Two containers of equal volume contain the same gas at pressure \[{{p}_{1}}\]and \[{{p}_{2}}\]and absolute temperature \[{{T}_{1}}\] and \[{{T}_{2}}\], respectively. On joining the vessels, the gas attains a common pressure \[P\] and common temperature \[T\]. The ratio \[{P}/{T}\;\] is equal to
A.\[\dfrac{{{p}_{1}}}{{{T}_{1}}}+\dfrac{{{p}_{2}}}{{{T}_{2}}}\]
B.\[\dfrac{1}{2}\left( \dfrac{{{p}_{1}}}{{{T}_{1}}}+\dfrac{{{p}_{2}}}{{{T}_{2}}} \right)\]
C.\[\dfrac{{{p}_{1}}{{T}_{2}}+{{p}_{2}}{{T}_{1}}}{{{T}_{1}}+{{T}_{2}}}\]
D.\[\dfrac{{{p}_{1}}+{{p}_{2}}}{{{T}_{1}}+{{T}_{2}}}\]

Answer 1

Hint:Let's make use of the formula to find out the number of molecules in a gas and try to solve it.
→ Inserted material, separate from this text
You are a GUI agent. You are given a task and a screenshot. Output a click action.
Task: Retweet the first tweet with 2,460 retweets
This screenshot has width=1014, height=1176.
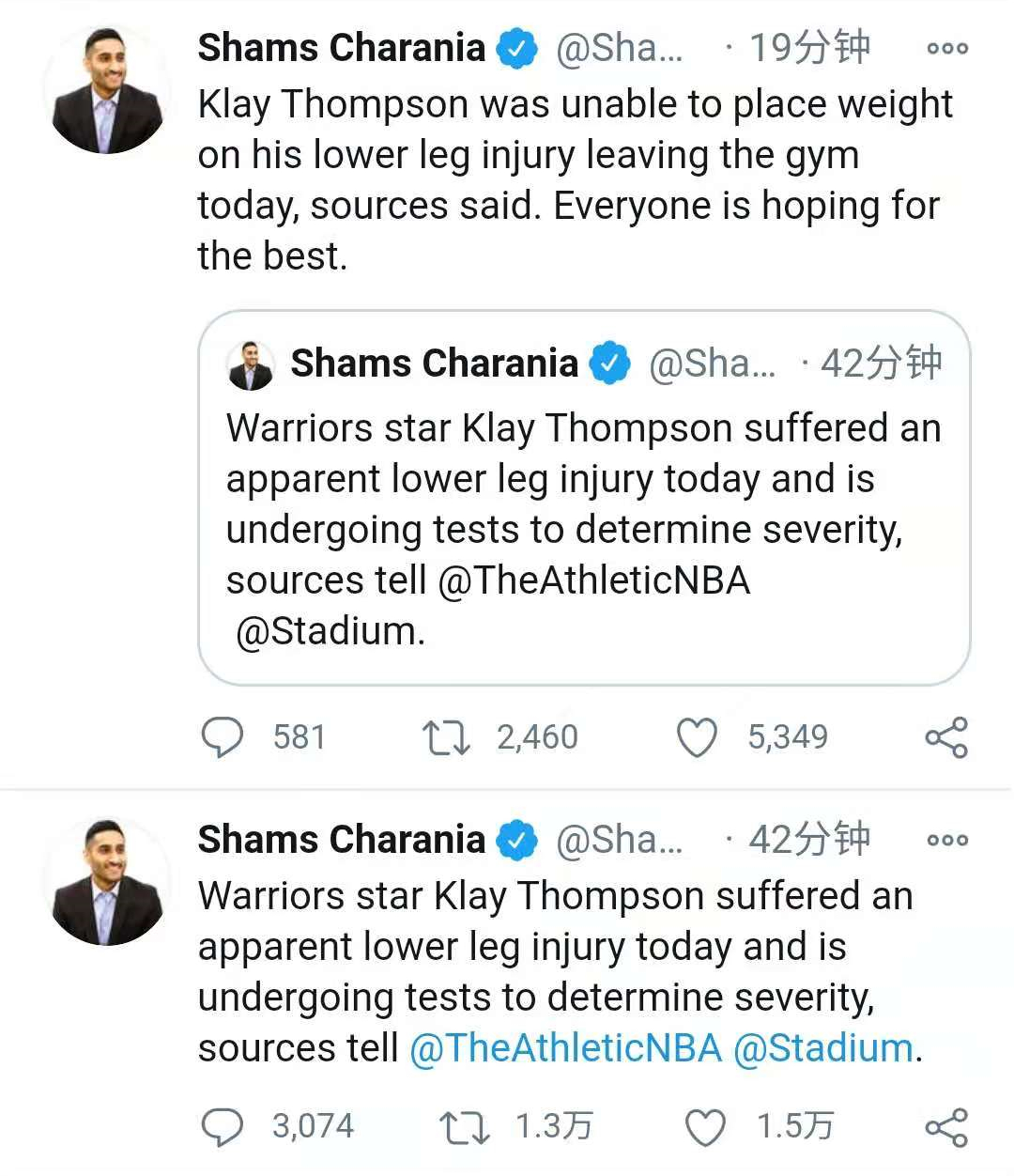[446, 737]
N number of molecules in a gas of volume V is given by
\[N=\dfrac{PV}{kT}\] where P is the pressure of the gas, T is the temperature of the gas and k is a constant, called Boltzmann constant.


Formula used:
The ideal gas law:
\[PV=NkT\]
P is the pressure of the gas.
V volume of gas.
N is the total number of molecules in the gas.
k is the Boltzmann’s constant, and
T is the absolute temperature of the gas.


Complete step-by-step solution:
Let the volume of gas in each container be V.
Assuming the first container contains \[{{N}_{1}}\] number of molecules of the gas, at pressure \[{{p}_{1}}\] and absolute temperature \[{{T}_{1}}\].
Then, from ideal gas equation:
\[\begin{gathered}
  & {{p}_{1}}V={{N}_{1}}k{{T}_{1}} \\
 & \dfrac{{{p}_{1}}V}{k{{T}_{1}}}={{N}_{1}} \\
\end{gathered}\]
Similarly, assuming the second container contains \[{{N}_{2}}\] number of molecules of the gas, at pressure \[{{p}_{2}}\] and absolute temperature \[{{T}_{2}}\].
Then, from ideal gas equation:
\[\begin{gathered}
  & {{p}_{2}}V={{N}_{2}}k{{T}_{2}} \\
 & \dfrac{{{p}_{2}}V}{k{{T}_{2}}}={{N}_{2}} \\
\end{gathered}\]
Now, on joining the two vessels, the the gas attains a common pressure \[P\] and common temperature \[T\].
The total volume of the gas \[=V+V=2V\]
The total number of molecules in the gas \[={{N}_{1}}+{{N}_{2}}=N(\text{say)}\] [the sum of number of molecules in the two containers]
From ideal equation, the total number of molecules in the gas of volume \[\text{2}V\]at pressure \[P\] and temperature \[T\] is given by:
\[\begin{gathered}
  & P(2V)=NkT \\
 & \dfrac{PV}{kT}=N \\
\end{gathered}\]
Now \[N={{N}_{1}}+{{N}_{2}}\]
Therefore,
\[\begin{gathered}
  & \dfrac{P(2V)}{kT}=\dfrac{{{p}_{1}}V}{k{{T}_{1}}}+\dfrac{{{p}_{2}}V}{k{{T}_{2}}} \\
 & \dfrac{V}{k}\left( \dfrac{2P}{T} \right)=\dfrac{V}{k}\left( \dfrac{{{p}_{1}}}{{{T}_{1}}}+\dfrac{{{p}_{2}}}{{{T}_{2}}} \right) \\
 & \dfrac{2P}{T}=\dfrac{{{p}_{1}}}{{{T}_{1}}}+\dfrac{{{p}_{2}}}{{{T}_{2}}} \\
 & \dfrac{P}{T}=\dfrac{1}{2}\left( \dfrac{{{p}_{1}}}{{{T}_{1}}}+\dfrac{{{p}_{2}}}{{{T}_{2}}} \right) \\
\end{gathered}\]


Thus, option B is the correct answer.
Additional information: Another form of the ideal gas law is \[PV=nRT\] and is obtained by writing \[N=n{{N}_{A}}\] in \[PV=NkT\] where \[{{N}_{A}}\] is the Avogadro number and n is the number of moles of the gas. \[R={{N}_{A}}k\] and is called the universal gas constant.


Note: The given problem can also be solved taking into consideration the number of moles of the gas in the two containers using the equation \[PV=nRT\] (in the same way as solved above).